### Supplied material
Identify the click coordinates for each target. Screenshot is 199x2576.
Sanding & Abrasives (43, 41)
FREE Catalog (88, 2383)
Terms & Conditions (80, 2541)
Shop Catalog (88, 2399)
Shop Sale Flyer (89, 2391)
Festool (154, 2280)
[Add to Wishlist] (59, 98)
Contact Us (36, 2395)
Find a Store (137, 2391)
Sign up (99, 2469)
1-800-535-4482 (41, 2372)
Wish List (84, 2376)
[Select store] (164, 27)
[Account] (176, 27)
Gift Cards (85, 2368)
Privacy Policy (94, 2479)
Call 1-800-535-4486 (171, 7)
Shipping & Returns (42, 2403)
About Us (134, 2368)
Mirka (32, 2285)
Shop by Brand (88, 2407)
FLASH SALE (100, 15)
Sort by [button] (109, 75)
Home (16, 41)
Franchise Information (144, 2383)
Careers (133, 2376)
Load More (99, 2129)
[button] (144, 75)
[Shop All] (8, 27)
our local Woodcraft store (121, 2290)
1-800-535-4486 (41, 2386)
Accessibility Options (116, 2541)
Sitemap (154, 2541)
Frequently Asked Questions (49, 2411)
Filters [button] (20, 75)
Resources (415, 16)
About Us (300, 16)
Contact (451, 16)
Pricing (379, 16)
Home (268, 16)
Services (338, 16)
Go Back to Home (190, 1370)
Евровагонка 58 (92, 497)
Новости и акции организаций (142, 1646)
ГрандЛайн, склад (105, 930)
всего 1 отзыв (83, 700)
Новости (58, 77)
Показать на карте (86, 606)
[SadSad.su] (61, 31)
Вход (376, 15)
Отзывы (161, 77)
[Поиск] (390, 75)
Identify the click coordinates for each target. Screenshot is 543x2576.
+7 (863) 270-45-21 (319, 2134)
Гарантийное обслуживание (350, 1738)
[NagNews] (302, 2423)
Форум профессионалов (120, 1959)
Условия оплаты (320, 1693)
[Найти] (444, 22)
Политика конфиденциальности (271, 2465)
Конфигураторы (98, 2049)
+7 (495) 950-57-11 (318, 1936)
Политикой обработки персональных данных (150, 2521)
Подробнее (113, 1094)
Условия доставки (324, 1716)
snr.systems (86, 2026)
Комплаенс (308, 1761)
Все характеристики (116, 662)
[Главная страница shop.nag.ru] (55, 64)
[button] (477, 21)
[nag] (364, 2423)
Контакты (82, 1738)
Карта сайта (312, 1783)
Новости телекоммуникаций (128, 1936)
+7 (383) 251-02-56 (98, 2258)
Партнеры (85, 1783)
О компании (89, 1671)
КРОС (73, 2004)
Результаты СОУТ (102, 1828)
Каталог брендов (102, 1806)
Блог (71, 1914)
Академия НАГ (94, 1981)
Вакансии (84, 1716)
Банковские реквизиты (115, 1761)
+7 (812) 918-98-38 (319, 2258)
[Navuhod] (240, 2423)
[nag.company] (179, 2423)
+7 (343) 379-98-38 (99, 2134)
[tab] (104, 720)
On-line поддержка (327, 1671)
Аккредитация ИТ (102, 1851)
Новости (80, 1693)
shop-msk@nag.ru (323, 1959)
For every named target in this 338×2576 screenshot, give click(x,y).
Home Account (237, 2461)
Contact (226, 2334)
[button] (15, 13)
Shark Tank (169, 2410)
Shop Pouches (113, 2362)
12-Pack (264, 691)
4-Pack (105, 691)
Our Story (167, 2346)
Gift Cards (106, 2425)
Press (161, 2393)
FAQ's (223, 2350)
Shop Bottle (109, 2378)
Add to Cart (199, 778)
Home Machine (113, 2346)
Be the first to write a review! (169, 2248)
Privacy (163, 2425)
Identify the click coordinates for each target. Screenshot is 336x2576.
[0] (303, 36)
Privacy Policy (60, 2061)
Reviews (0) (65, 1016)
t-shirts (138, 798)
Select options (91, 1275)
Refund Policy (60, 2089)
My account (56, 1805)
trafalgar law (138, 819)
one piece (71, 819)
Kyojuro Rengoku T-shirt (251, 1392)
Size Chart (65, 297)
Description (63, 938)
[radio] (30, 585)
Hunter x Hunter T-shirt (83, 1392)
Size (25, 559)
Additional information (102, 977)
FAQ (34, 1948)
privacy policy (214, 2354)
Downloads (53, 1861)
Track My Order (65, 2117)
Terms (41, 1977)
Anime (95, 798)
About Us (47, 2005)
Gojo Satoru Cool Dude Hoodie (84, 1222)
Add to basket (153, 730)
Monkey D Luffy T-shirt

### About this exercise
Working from the records above, write out verbatim only the lines from the line containing "Условия оплаты (320, 1693)" through the line containing "shop-msk@nag.ru (323, 1959)".

### Solution for this exercise
Условия оплаты (320, 1693)
[Найти] (444, 22)
Политика конфиденциальности (271, 2465)
Конфигураторы (98, 2049)
+7 (495) 950-57-11 (318, 1936)
Политикой обработки персональных данных (150, 2521)
Подробнее (113, 1094)
Условия доставки (324, 1716)
snr.systems (86, 2026)
Комплаенс (308, 1761)
Все характеристики (116, 662)
[Главная страница shop.nag.ru] (55, 64)
[button] (477, 21)
[nag] (364, 2423)
Контакты (82, 1738)
Карта сайта (312, 1783)
Новости телекоммуникаций (128, 1936)
+7 (383) 251-02-56 (98, 2258)
Партнеры (85, 1783)
О компании (89, 1671)
КРОС (73, 2004)
Результаты СОУТ (102, 1828)
Каталог брендов (102, 1806)
Блог (71, 1914)
Академия НАГ (94, 1981)
Вакансии (84, 1716)
Банковские реквизиты (115, 1761)
+7 (812) 918-98-38 (319, 2258)
[Navuhod] (240, 2423)
[nag.company] (179, 2423)
+7 (343) 379-98-38 (99, 2134)
[tab] (104, 720)
On-line поддержка (327, 1671)
Аккредитация ИТ (102, 1851)
Новости (80, 1693)
shop-msk@nag.ru (323, 1959)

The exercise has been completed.